### [Task input]

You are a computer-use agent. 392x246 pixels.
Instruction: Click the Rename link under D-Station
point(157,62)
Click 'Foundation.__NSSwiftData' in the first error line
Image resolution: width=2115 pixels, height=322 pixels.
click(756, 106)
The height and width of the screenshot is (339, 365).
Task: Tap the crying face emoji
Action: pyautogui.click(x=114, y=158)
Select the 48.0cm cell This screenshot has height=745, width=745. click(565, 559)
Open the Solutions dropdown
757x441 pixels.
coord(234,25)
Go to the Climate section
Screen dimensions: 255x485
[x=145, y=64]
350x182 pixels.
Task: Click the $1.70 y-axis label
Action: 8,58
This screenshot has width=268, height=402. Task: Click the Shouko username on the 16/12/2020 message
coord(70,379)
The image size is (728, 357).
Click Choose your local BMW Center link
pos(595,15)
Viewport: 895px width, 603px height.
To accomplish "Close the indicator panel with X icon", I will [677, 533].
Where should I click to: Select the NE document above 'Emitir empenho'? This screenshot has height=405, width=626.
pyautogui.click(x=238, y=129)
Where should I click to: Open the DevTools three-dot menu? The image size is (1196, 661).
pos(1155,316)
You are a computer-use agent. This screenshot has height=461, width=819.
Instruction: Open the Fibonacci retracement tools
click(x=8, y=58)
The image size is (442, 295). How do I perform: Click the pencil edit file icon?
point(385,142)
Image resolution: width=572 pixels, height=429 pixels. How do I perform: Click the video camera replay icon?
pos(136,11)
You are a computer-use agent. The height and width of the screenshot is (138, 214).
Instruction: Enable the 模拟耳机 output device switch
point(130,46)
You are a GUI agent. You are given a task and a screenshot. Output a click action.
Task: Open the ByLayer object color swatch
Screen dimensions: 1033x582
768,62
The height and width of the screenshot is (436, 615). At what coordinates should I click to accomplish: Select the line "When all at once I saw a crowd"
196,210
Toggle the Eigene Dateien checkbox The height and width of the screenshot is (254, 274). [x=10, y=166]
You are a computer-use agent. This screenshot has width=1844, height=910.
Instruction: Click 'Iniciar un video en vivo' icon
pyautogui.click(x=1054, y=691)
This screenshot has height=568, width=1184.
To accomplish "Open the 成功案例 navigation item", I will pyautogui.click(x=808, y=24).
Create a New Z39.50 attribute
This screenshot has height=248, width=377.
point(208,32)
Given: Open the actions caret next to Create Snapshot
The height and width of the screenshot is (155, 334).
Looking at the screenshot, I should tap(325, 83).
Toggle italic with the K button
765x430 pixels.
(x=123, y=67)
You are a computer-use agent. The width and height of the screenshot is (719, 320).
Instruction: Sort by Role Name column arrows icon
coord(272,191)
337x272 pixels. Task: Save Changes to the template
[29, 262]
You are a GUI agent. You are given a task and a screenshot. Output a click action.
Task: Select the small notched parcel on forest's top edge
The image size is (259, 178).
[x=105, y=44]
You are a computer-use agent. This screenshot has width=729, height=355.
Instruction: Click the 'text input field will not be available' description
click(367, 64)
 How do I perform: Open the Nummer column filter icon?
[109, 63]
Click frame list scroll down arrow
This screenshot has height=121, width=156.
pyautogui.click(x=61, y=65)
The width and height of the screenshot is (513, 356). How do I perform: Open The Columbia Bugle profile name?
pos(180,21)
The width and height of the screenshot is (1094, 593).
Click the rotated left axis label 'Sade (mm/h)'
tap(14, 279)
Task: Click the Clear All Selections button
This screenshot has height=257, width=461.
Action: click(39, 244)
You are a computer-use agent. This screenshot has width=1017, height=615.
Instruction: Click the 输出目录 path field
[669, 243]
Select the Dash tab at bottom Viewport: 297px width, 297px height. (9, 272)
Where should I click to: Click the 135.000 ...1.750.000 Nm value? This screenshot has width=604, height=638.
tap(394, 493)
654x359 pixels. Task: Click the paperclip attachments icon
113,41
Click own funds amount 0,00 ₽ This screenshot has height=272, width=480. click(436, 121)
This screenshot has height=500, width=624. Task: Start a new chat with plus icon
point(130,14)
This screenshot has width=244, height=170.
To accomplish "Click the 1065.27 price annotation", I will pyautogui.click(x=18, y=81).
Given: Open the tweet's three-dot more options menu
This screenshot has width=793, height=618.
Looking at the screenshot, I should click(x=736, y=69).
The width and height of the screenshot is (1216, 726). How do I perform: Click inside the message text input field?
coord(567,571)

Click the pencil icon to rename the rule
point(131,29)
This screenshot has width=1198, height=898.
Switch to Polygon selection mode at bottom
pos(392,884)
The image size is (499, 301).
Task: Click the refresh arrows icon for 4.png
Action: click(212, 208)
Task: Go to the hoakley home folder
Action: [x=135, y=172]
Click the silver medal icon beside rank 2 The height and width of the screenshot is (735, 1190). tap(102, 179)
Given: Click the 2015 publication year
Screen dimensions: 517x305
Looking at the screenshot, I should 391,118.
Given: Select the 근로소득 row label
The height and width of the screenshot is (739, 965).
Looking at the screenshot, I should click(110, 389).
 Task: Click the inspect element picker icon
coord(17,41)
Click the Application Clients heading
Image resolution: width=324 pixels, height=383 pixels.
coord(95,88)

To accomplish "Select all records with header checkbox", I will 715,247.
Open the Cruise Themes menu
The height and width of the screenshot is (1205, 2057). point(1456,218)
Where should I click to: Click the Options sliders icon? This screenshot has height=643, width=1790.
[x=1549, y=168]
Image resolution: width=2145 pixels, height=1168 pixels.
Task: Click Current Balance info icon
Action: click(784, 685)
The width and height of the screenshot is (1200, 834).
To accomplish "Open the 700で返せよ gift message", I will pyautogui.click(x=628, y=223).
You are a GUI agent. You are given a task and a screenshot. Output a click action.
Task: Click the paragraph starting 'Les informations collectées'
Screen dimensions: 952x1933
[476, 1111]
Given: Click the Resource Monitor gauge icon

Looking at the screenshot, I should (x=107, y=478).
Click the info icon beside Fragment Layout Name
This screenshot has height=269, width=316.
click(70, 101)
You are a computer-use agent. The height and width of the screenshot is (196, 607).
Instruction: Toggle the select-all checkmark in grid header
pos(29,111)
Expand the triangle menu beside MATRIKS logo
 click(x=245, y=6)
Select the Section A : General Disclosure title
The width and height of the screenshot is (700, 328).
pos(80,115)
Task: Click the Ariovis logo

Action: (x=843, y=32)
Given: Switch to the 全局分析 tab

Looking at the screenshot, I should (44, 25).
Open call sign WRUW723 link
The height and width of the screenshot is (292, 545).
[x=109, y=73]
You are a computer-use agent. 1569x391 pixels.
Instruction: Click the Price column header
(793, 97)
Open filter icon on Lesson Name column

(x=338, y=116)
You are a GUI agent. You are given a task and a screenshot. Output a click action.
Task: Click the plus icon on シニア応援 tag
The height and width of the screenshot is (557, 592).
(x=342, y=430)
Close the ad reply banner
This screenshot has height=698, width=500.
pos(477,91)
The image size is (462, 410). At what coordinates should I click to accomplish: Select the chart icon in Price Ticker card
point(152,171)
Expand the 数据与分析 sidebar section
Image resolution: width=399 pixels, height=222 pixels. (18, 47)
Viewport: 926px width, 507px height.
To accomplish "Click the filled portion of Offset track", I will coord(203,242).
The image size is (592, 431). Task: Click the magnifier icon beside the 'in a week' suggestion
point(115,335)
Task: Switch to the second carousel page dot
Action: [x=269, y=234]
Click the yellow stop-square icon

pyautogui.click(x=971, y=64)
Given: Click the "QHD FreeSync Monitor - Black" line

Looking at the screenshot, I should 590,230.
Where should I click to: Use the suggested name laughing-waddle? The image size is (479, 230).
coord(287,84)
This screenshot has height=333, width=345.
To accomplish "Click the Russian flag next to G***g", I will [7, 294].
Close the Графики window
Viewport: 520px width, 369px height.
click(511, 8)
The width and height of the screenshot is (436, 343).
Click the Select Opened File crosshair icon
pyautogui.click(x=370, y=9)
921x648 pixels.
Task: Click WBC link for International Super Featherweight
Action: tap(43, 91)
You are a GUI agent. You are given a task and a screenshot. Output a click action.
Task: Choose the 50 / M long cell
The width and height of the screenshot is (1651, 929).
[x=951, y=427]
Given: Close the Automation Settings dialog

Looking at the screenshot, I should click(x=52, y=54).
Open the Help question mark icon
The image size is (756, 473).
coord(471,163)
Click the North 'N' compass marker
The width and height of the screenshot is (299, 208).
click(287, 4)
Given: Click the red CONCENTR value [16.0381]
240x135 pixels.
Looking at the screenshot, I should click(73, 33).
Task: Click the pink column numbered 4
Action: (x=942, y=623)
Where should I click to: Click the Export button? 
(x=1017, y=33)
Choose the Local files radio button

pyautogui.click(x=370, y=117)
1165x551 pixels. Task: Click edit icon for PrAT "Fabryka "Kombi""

### [Exercise aim]
In the lines above, find the word "computer" and copy every line it occurs in.

### [Exercise answer]
You are a computer-use agent. 392x246 pixels.
You are a computer-use agent. This screenshot has height=461, width=819.
You are a computer-use agent. The height and width of the screenshot is (138, 214).
You are a computer-use agent. This screenshot has width=1844, height=910.
You are a computer-use agent. The width and height of the screenshot is (719, 320).
You are a computer-use agent. This screenshot has width=729, height=355.
You are a computer-use agent. This screenshot has width=1017, height=615.
You are a computer-use agent. The height and width of the screenshot is (196, 607).
You are a computer-use agent. 1569x391 pixels.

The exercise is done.